(Dataset items)
[Start of Attachment]

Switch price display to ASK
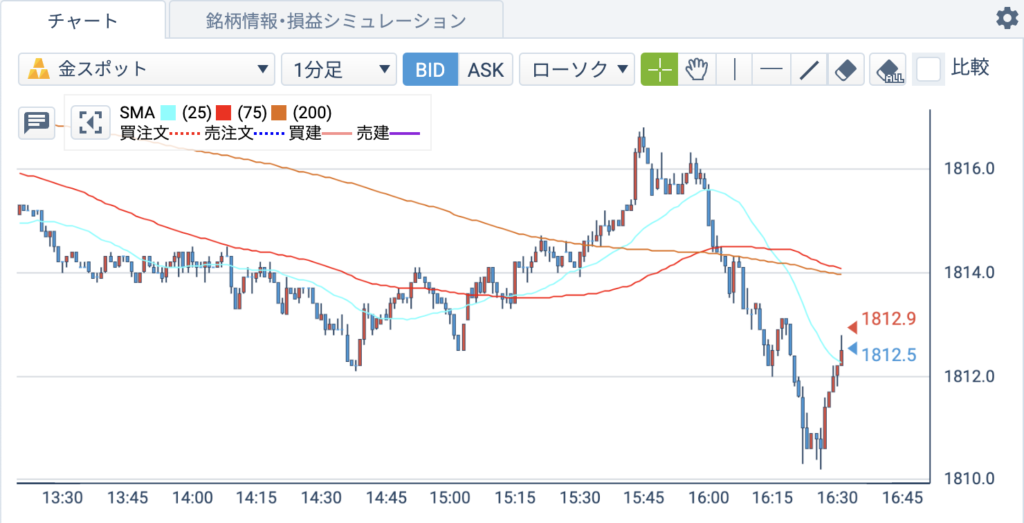The width and height of the screenshot is (1024, 523). click(x=486, y=69)
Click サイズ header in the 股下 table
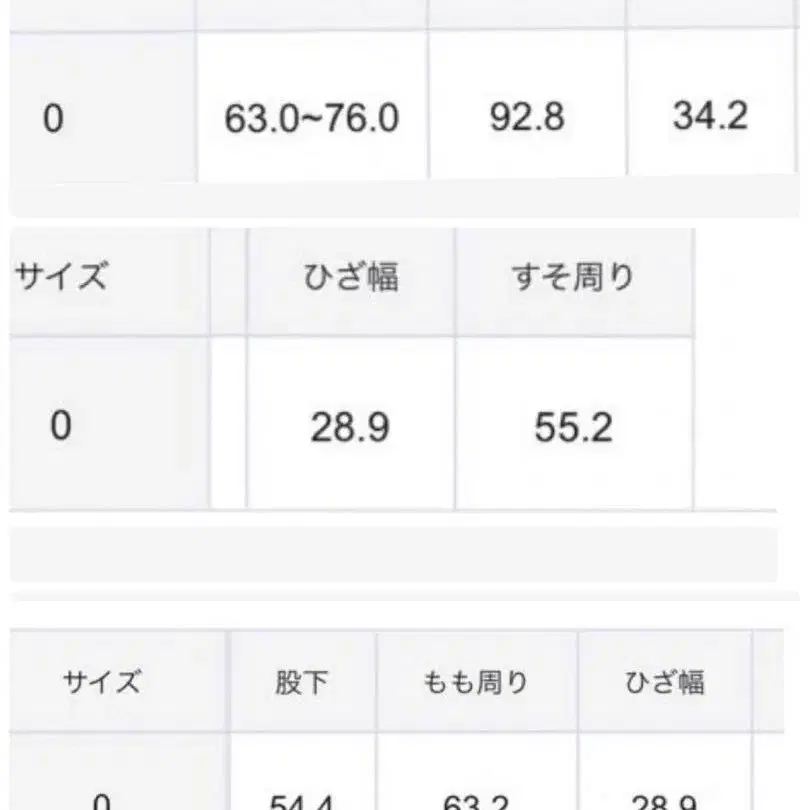Image resolution: width=810 pixels, height=810 pixels. 102,682

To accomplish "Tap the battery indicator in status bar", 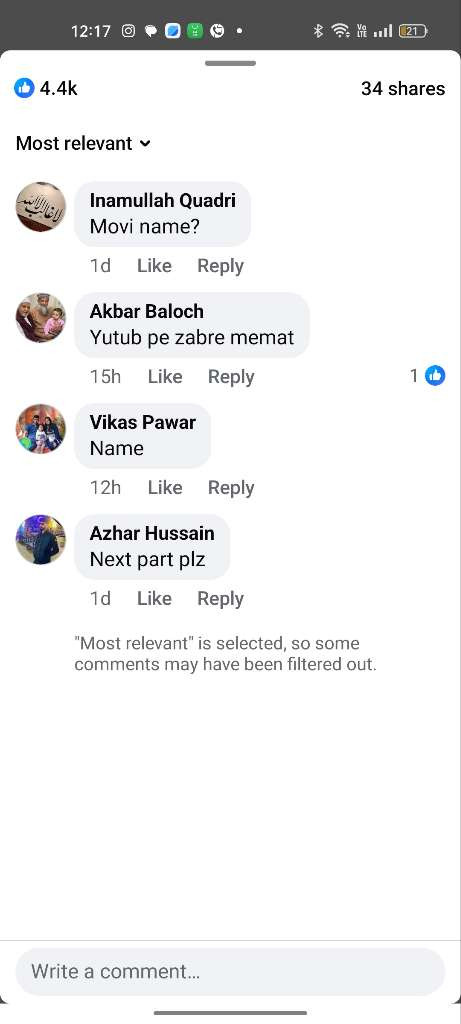I will click(x=413, y=31).
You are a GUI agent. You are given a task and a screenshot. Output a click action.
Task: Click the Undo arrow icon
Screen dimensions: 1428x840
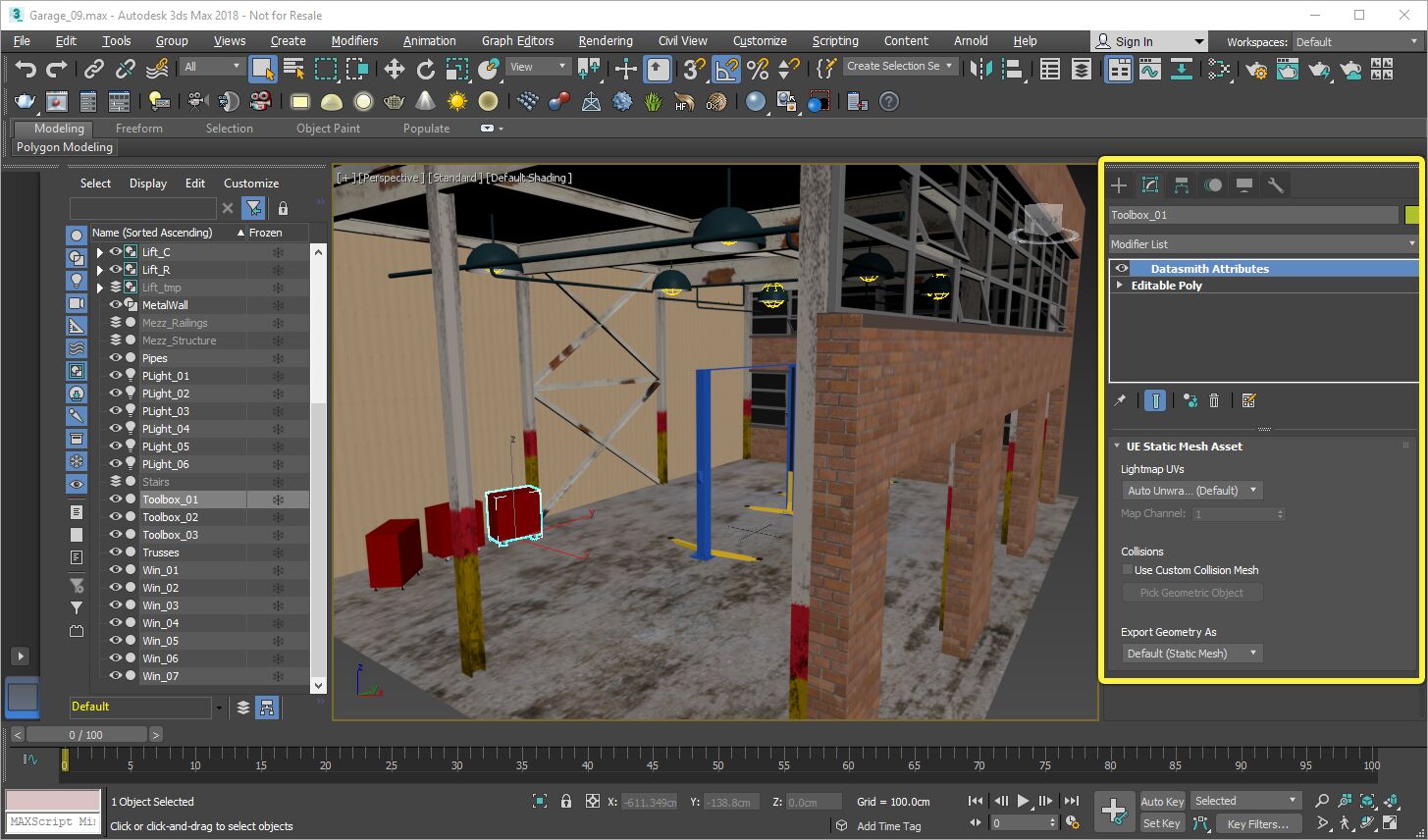tap(26, 69)
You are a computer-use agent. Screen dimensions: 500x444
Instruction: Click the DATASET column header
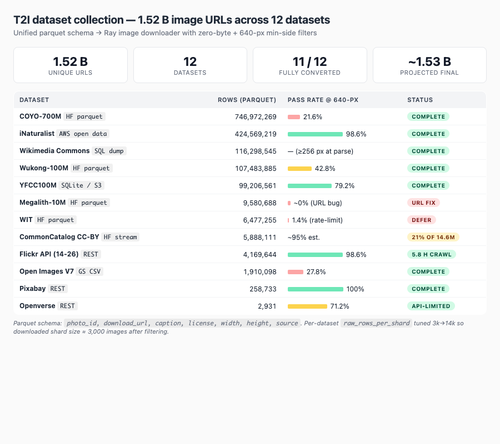coord(34,100)
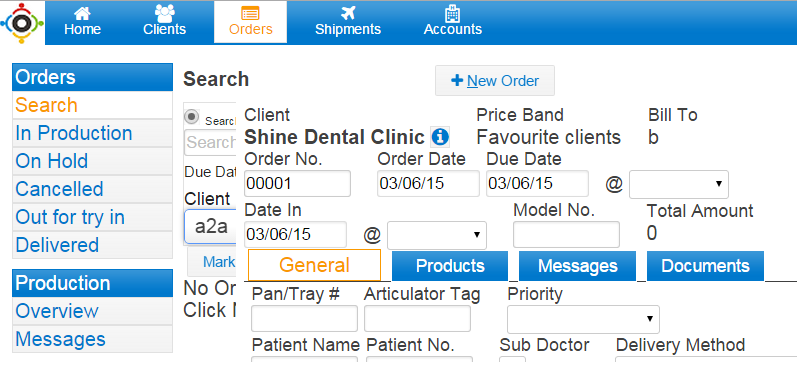
Task: Expand the Priority dropdown
Action: pyautogui.click(x=583, y=319)
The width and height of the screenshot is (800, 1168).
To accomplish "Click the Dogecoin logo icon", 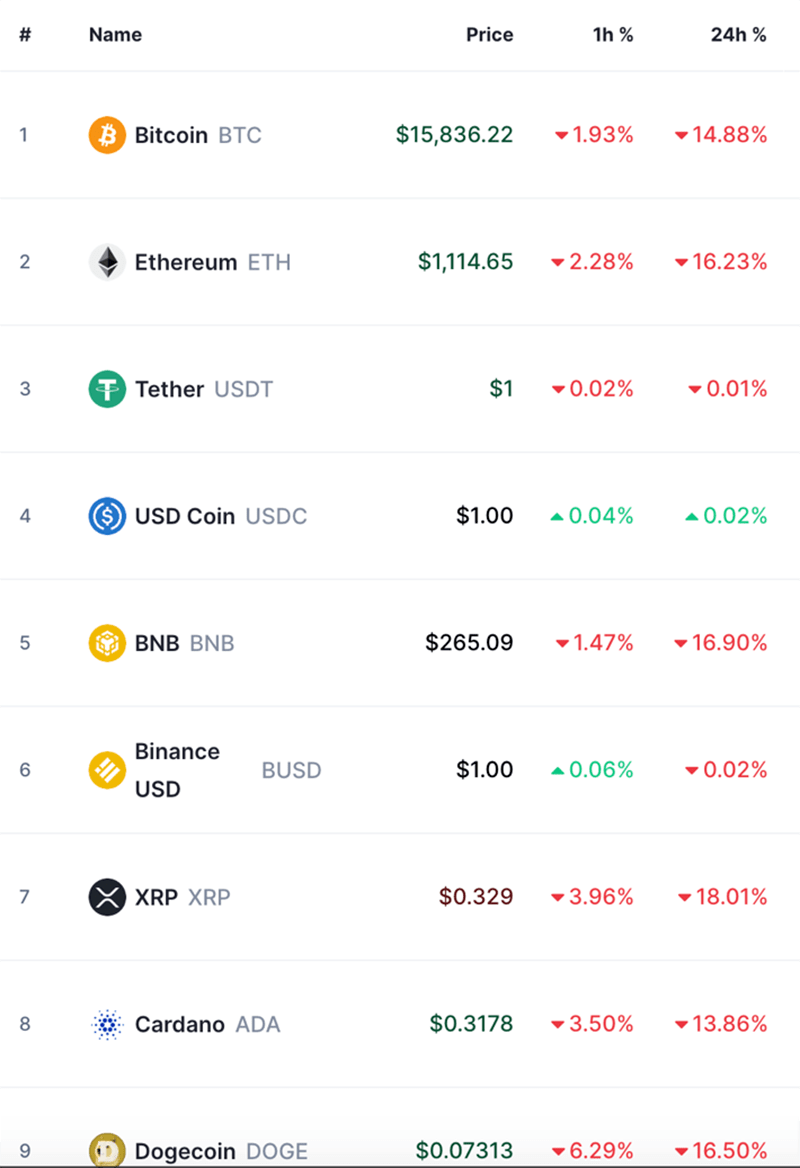I will click(107, 1150).
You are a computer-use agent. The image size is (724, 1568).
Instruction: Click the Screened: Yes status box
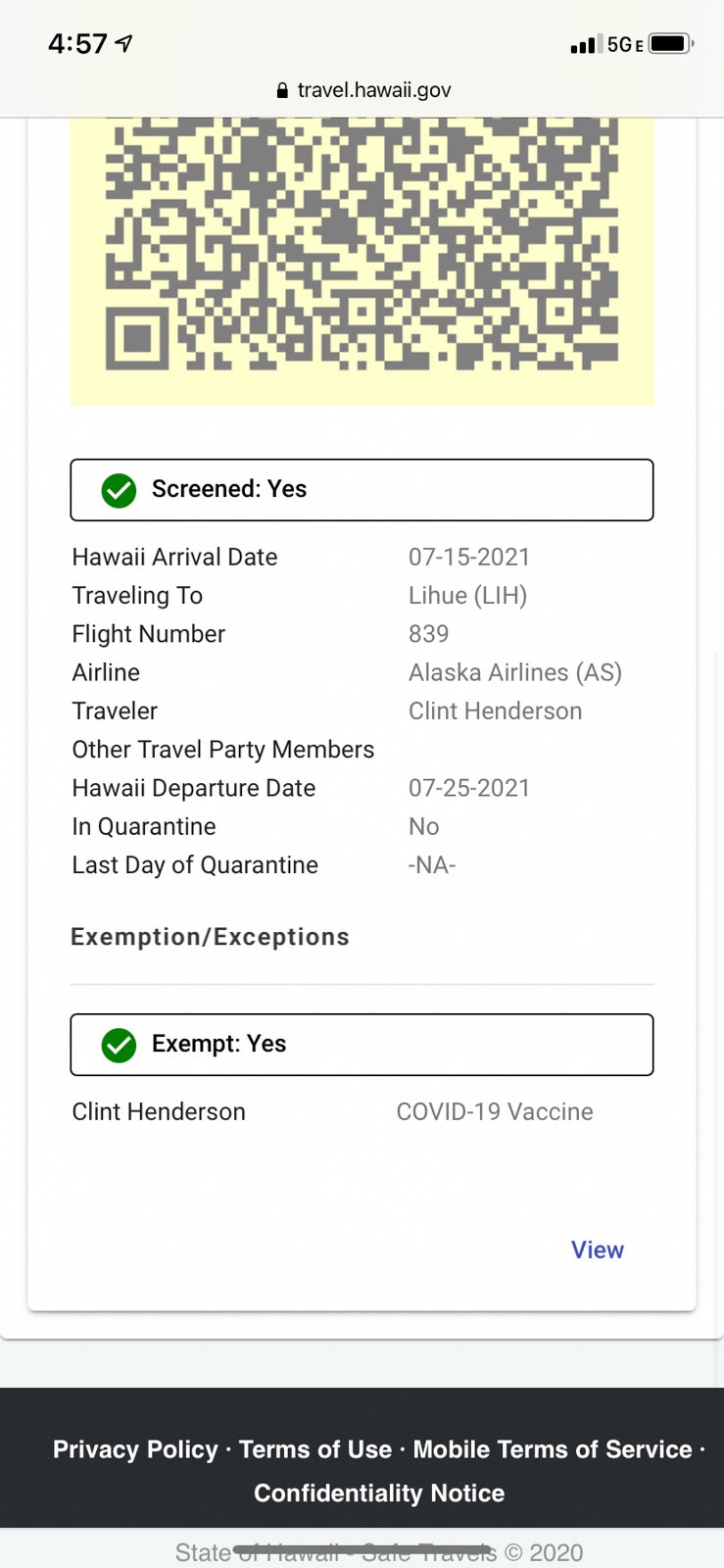(x=362, y=490)
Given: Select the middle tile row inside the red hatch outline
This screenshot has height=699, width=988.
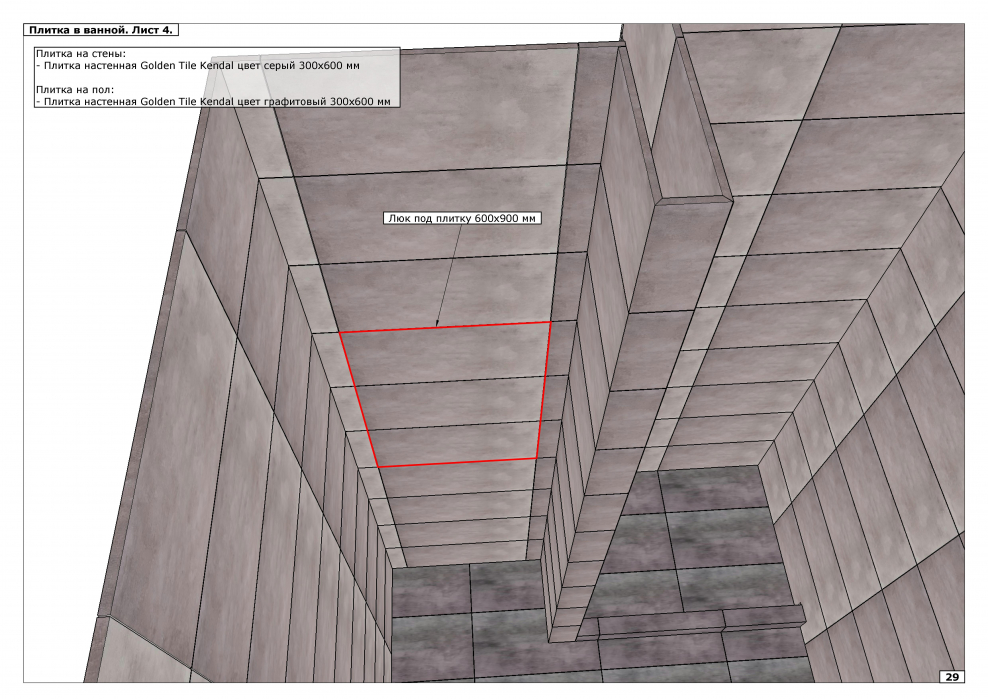Looking at the screenshot, I should (450, 405).
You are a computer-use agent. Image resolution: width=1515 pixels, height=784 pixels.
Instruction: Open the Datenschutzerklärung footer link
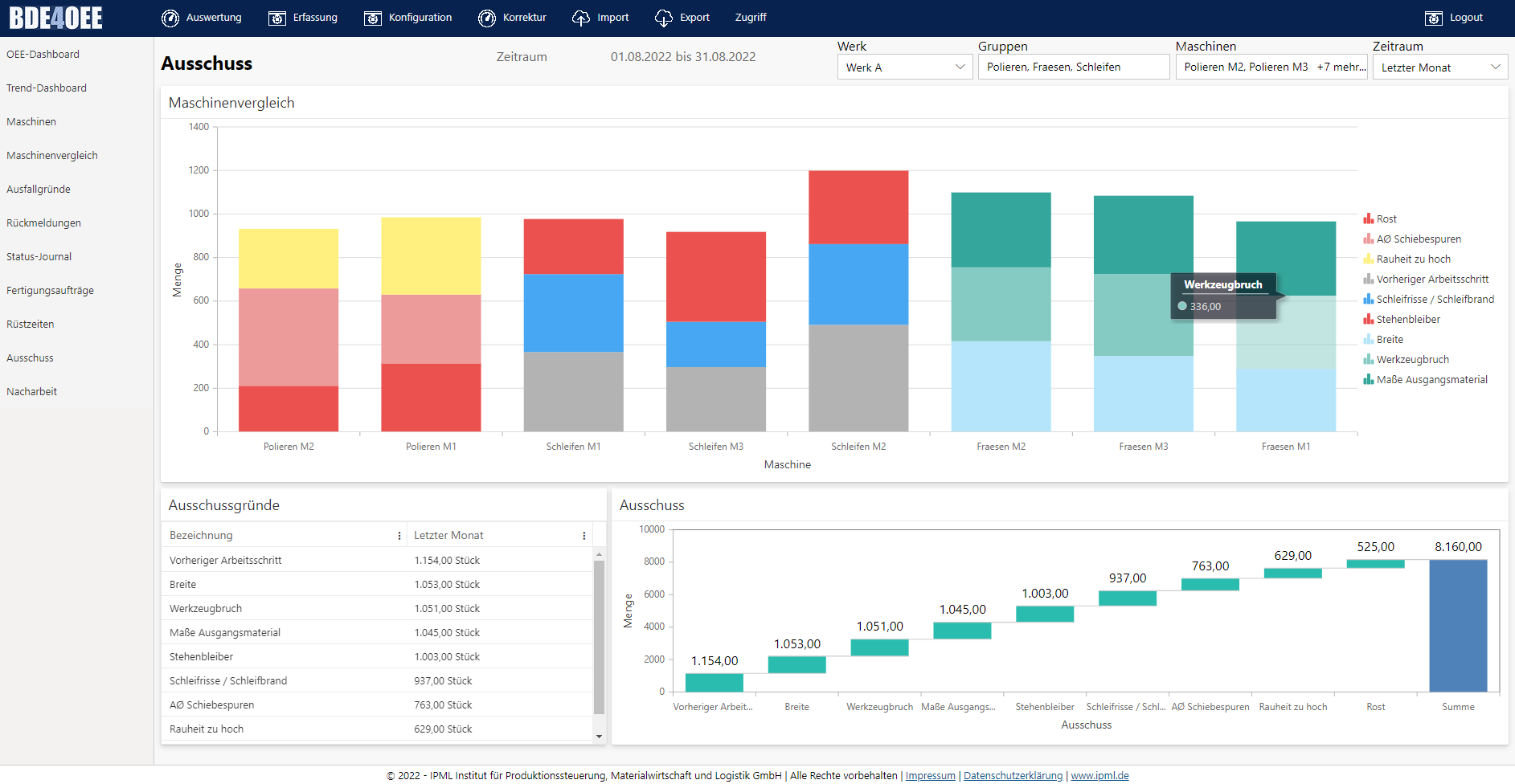1013,776
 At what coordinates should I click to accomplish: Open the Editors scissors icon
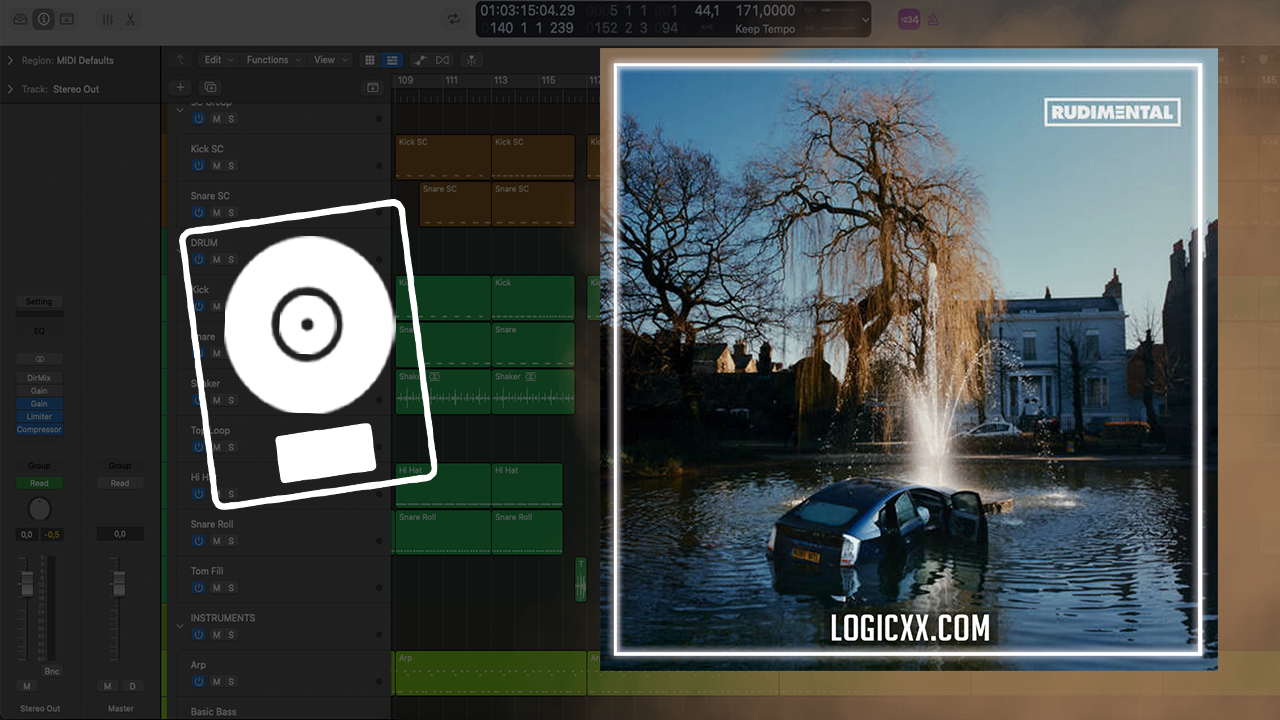click(130, 19)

[End of Attachment]

[Description of the task]: Copy all lines from the entries that contain the word "agent".

[Task response]:
You are a GUI agent. You are given a task and a screenshot. Output a click action.
You are a computer-use agent. Screen dimensions: 500x444
You are a computer-use agent. The image size is (724, 1568).
You are a computer-use agent. Image resolution: width=1515 pixels, height=784 pixels.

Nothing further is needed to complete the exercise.